Convert every line of the records below into a Markdown table with two columns, Row and Line. Number the rows in order and skip blank lines.

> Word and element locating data

******************************

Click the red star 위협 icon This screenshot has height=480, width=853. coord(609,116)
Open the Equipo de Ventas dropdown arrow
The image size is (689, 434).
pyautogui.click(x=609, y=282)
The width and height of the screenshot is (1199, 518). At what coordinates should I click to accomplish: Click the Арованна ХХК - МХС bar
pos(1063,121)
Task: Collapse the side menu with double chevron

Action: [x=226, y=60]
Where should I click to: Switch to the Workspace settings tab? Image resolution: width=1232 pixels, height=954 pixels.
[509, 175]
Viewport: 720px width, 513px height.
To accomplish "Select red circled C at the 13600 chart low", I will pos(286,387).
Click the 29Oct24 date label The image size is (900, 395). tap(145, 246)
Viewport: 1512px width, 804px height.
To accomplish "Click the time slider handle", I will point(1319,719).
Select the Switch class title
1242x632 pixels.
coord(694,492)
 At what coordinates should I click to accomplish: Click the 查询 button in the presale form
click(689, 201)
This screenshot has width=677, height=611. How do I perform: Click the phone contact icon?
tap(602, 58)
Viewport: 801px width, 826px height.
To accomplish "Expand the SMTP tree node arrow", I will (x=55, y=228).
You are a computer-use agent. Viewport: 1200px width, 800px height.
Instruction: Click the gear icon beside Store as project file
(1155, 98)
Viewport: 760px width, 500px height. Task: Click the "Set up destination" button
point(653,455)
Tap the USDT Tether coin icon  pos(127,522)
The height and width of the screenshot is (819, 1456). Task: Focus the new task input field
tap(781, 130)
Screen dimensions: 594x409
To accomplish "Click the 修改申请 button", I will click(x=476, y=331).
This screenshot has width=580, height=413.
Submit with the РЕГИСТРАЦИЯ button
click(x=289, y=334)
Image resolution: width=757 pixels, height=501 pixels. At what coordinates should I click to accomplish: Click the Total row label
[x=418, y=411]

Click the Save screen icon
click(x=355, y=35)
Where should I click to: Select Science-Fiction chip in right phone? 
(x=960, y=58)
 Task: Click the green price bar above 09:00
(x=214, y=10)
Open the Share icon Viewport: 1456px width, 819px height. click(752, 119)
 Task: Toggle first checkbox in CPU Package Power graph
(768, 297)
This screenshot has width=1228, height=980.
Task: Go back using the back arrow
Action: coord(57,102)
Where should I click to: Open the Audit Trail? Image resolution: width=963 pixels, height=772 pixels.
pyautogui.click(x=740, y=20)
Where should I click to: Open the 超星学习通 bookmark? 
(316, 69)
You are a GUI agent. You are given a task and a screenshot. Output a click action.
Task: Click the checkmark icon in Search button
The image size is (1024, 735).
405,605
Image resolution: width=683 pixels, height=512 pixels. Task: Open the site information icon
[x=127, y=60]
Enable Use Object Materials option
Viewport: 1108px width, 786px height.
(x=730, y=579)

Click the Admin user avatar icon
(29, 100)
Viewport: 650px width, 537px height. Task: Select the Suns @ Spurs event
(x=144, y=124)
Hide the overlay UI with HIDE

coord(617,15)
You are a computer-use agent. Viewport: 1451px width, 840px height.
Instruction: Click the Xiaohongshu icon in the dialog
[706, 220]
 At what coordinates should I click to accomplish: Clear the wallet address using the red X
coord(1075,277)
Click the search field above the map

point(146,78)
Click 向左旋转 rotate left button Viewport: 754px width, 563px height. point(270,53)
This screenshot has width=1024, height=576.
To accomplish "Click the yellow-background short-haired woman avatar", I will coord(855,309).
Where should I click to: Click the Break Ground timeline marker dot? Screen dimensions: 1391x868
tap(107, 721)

******************************

> Solution for this exercise
| Row | Line |
|---|---|
| 1 | Click the red star 위협 icon This screenshot has height=480, width=853. coord(609,116) |
| 2 | Open the Equipo de Ventas dropdown arrow |
| 3 | The image size is (689, 434). |
| 4 | pyautogui.click(x=609, y=282) |
| 5 | The width and height of the screenshot is (1199, 518). At what coordinates should I click to accomplish: Click the Арованна ХХК - МХС bar |
| 6 | pos(1063,121) |
| 7 | Task: Collapse the side menu with double chevron |
| 8 | Action: [x=226, y=60] |
| 9 | Where should I click to: Switch to the Workspace settings tab? Image resolution: width=1232 pixels, height=954 pixels. |
| 10 | [509, 175] |
| 11 | Viewport: 720px width, 513px height. |
| 12 | To accomplish "Select red circled C at the 13600 chart low", I will pos(286,387). |
| 13 | Click the 29Oct24 date label The image size is (900, 395). tap(145, 246) |
| 14 | Viewport: 1512px width, 804px height. |
| 15 | To accomplish "Click the time slider handle", I will point(1319,719). |
| 16 | Select the Switch class title |
| 17 | 1242x632 pixels. |
| 18 | coord(694,492) |
| 19 |  At what coordinates should I click to accomplish: Click the 查询 button in the presale form |
| 20 | click(689, 201) |
| 21 | This screenshot has width=677, height=611. How do I perform: Click the phone contact icon? |
| 22 | tap(602, 58) |
| 23 | Viewport: 801px width, 826px height. |
| 24 | To accomplish "Expand the SMTP tree node arrow", I will (x=55, y=228). |
| 25 | You are a computer-use agent. Viewport: 1200px width, 800px height. |
| 26 | Instruction: Click the gear icon beside Store as project file |
| 27 | (1155, 98) |
| 28 | Viewport: 760px width, 500px height. Task: Click the "Set up destination" button |
| 29 | point(653,455) |
| 30 | Tap the USDT Tether coin icon  pos(127,522) |
| 31 | The height and width of the screenshot is (819, 1456). Task: Focus the new task input field |
| 32 | tap(781, 130) |
| 33 | Screen dimensions: 594x409 |
| 34 | To accomplish "Click the 修改申请 button", I will click(x=476, y=331). |
| 35 | This screenshot has width=580, height=413. |
| 36 | Submit with the РЕГИСТРАЦИЯ button |
| 37 | click(x=289, y=334) |
| 38 | Image resolution: width=757 pixels, height=501 pixels. At what coordinates should I click to accomplish: Click the Total row label |
| 39 | [x=418, y=411] |
| 40 | Click the Save screen icon |
| 41 | click(x=355, y=35) |
| 42 | Where should I click to: Select Science-Fiction chip in right phone?  |
| 43 | (x=960, y=58) |
| 44 |  Task: Click the green price bar above 09:00 |
| 45 | (x=214, y=10) |
| 46 | Open the Share icon Viewport: 1456px width, 819px height. click(752, 119) |
| 47 |  Task: Toggle first checkbox in CPU Package Power graph |
| 48 | (768, 297) |
| 49 | This screenshot has width=1228, height=980. |
| 50 | Task: Go back using the back arrow |
| 51 | Action: coord(57,102) |
| 52 | Where should I click to: Open the Audit Trail? Image resolution: width=963 pixels, height=772 pixels. |
| 53 | pyautogui.click(x=740, y=20) |
| 54 | Where should I click to: Open the 超星学习通 bookmark?  |
| 55 | (316, 69) |
| 56 | You are a GUI agent. You are given a task and a screenshot. Output a click action. |
| 57 | Task: Click the checkmark icon in Search button |
| 58 | The image size is (1024, 735). |
| 59 | 405,605 |
| 60 | Image resolution: width=683 pixels, height=512 pixels. Task: Open the site information icon |
| 61 | [x=127, y=60] |
| 62 | Enable Use Object Materials option |
| 63 | Viewport: 1108px width, 786px height. |
| 64 | (x=730, y=579) |
| 65 | Click the Admin user avatar icon |
| 66 | (29, 100) |
| 67 | Viewport: 650px width, 537px height. Task: Select the Suns @ Spurs event |
| 68 | (x=144, y=124) |
| 69 | Hide the overlay UI with HIDE |
| 70 | coord(617,15) |
| 71 | You are a computer-use agent. Viewport: 1451px width, 840px height. |
| 72 | Instruction: Click the Xiaohongshu icon in the dialog |
| 73 | [706, 220] |
| 74 |  At what coordinates should I click to accomplish: Clear the wallet address using the red X |
| 75 | coord(1075,277) |
| 76 | Click the search field above the map |
| 77 | point(146,78) |
| 78 | Click 向左旋转 rotate left button Viewport: 754px width, 563px height. point(270,53) |
| 79 | This screenshot has width=1024, height=576. |
| 80 | To accomplish "Click the yellow-background short-haired woman avatar", I will coord(855,309). |
| 81 | Where should I click to: Click the Break Ground timeline marker dot? Screen dimensions: 1391x868 |
| 82 | tap(107, 721) |